### Document segment
But at least in the view of one court, there are limits to when federal courts can take a wait-and-see approach to how regulatory processes play out. The takeaway for the regulated community is that, when you are confronted with a citizen suit notice letter, you want to encourage regulators to act before actual litigation is filed where possible.

The Ohio Valley Environmental Coalition v. Bluestone Coal Corporation decision by a West Virginia district court this month illustrates this point. In Bluestone Coal, defendant Bluestone Coal sought to stay a September 2020 trial date in a citizen suit until November to allow the West Virginia Department of Environmental Protection (WVDEP) time to finalize a consent decree that would render part of the Clean Water Act (CWA) suit moot. The court determined that Bluestone — in seeking a stay — failed to demonstrate that “clear and convincing circumstances outweigh [] potential harms” to plaintiffs.

The court based its conclusion on two things: how Congress constructed CWA as well as its own views on the fundamental need to exercise jurisdiction granted by Congress. With respect to the CWA, CWA’s pre-suit notice provisions, 33 U.S.C. § 1365(b), require citizens to give 60 days’ pre-suit notice. After that point, the CWA allows parties to sue. The court wrote, “If Congress valued agency expertise above all else, it could have provided that whenever agencies initiate administrative proceedings, federal courts are divested of continued jurisdiction over citizen suits. But Congress did not do that. [CWA] does not provide for stripping a federal court of its jurisdiction when a state agency commences an administrative action post-citizen suit.” (emphasis in original). The court concluded that, given CWA’s construction, “[a]sking a federal court to put its jurisdiction on hold … is a request to set aside the sovereignty of the United States, albeit temporarily.”

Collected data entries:
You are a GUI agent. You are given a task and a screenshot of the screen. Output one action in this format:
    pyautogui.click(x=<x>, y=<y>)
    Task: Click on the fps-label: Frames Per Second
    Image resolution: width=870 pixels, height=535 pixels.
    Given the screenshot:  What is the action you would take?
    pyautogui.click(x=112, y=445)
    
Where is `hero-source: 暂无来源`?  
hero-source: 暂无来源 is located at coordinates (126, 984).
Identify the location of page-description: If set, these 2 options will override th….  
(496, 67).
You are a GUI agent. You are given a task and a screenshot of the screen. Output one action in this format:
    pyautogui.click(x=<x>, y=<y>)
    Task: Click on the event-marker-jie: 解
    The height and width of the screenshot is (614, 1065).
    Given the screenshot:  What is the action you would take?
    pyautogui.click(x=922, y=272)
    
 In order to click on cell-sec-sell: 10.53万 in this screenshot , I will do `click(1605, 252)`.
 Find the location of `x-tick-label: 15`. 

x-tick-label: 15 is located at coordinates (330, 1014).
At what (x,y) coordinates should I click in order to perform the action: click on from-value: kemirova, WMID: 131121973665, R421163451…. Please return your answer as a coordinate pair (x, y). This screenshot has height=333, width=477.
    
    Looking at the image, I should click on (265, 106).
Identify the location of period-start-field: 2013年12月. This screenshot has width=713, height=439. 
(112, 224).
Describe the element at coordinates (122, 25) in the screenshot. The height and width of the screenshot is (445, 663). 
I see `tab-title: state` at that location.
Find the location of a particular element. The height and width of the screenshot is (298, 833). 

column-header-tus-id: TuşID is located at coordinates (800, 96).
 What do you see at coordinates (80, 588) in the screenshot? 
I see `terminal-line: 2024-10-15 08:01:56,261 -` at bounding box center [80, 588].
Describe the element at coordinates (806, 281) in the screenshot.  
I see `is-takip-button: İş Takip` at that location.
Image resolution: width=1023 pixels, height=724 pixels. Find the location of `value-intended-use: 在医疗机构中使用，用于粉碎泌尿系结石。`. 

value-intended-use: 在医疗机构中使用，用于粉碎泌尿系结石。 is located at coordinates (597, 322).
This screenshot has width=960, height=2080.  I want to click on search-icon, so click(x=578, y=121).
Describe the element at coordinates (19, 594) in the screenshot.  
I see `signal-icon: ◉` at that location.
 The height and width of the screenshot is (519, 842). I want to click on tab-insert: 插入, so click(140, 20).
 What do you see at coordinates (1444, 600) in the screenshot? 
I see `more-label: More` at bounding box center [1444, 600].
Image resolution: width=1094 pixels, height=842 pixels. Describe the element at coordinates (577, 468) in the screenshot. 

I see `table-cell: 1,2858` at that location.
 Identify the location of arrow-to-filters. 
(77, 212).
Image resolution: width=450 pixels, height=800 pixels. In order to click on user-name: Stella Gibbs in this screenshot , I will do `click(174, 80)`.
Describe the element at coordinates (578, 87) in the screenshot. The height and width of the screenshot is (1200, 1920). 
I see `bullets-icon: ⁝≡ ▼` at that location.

### Problems and tasks
a – Quote word for word the passage of the citizen suit article between "But at least" and "filed where possible.", inclusive.
b – Print, word for word, the collected data entry rows from the first line through the line that holds "column-header-tus-id: TuşID is", inclusive.
The text and the rows are separate, unrelated material.

### Exercise solutions
a –
But at least in the view of one court, there are limits to when federal courts can take a wait-and-see approach to how regulatory processes play out. The takeaway for the regulated community is that, when you are confronted with a citizen suit notice letter, you want to encourage regulators to act before actual litigation is filed where possible.

b –
You are a GUI agent. You are given a task and a screenshot of the screen. Output one action in this format:
    pyautogui.click(x=<x>, y=<y>)
    Task: Click on the fps-label: Frames Per Second
    Image resolution: width=870 pixels, height=535 pixels.
    Given the screenshot:  What is the action you would take?
    pyautogui.click(x=112, y=445)
    
Where is `hero-source: 暂无来源`?  
hero-source: 暂无来源 is located at coordinates (126, 984).
Identify the location of page-description: If set, these 2 options will override th….  
(496, 67).
You are a GUI agent. You are given a task and a screenshot of the screen. Output one action in this format:
    pyautogui.click(x=<x>, y=<y>)
    Task: Click on the event-marker-jie: 解
    The height and width of the screenshot is (614, 1065).
    Given the screenshot:  What is the action you would take?
    pyautogui.click(x=922, y=272)
    
 In order to click on cell-sec-sell: 10.53万 in this screenshot , I will do `click(1605, 252)`.
 Find the location of `x-tick-label: 15`. 

x-tick-label: 15 is located at coordinates (330, 1014).
At what (x,y) coordinates should I click in order to perform the action: click on from-value: kemirova, WMID: 131121973665, R421163451…. Please return your answer as a coordinate pair (x, y). This screenshot has height=333, width=477.
    
    Looking at the image, I should click on (265, 106).
Identify the location of period-start-field: 2013年12月. This screenshot has width=713, height=439. 
(112, 224).
Describe the element at coordinates (122, 25) in the screenshot. The height and width of the screenshot is (445, 663). 
I see `tab-title: state` at that location.
Find the location of a particular element. The height and width of the screenshot is (298, 833). 

column-header-tus-id: TuşID is located at coordinates (800, 96).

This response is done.